- RECORDS FOR THE EXERCISE -
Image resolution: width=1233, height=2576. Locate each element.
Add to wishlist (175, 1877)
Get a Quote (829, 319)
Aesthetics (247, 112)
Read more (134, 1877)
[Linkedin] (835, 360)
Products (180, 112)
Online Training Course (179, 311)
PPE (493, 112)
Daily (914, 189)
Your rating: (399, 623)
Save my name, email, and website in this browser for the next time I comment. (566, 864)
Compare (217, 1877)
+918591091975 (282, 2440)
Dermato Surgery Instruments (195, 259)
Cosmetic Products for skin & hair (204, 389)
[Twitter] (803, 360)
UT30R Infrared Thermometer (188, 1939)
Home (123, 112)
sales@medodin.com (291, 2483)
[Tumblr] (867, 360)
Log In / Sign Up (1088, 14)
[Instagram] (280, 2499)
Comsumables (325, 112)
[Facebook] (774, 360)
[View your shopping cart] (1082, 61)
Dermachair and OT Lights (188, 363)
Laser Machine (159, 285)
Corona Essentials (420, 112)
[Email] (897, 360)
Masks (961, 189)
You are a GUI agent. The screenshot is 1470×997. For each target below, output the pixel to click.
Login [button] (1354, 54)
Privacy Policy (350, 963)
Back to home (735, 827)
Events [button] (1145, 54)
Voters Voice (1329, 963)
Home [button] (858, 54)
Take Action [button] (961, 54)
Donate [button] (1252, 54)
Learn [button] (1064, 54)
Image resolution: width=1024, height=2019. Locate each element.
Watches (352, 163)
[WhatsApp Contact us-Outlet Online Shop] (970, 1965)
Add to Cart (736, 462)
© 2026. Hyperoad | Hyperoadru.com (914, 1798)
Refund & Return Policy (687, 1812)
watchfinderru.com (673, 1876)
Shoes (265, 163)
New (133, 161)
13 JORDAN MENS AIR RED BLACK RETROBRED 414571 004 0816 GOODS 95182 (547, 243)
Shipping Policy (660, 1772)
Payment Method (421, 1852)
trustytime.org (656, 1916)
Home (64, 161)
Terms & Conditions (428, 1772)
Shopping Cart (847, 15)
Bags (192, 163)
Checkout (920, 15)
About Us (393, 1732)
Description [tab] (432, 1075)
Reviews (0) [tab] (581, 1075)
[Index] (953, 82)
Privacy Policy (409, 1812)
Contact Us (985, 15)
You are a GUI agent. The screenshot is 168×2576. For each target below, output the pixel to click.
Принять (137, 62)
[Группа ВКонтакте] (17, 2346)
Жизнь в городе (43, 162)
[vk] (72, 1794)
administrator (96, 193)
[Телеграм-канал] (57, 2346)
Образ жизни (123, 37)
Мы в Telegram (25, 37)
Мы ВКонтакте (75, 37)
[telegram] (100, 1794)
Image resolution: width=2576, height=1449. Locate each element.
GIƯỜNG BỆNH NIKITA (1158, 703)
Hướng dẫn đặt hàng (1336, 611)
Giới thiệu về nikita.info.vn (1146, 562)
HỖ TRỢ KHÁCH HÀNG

- TASK TO COMPLETE -
Nothing beyond a number is expected: count the lines of the material that hold the string "Contact".

- ANSWER SPACE -
2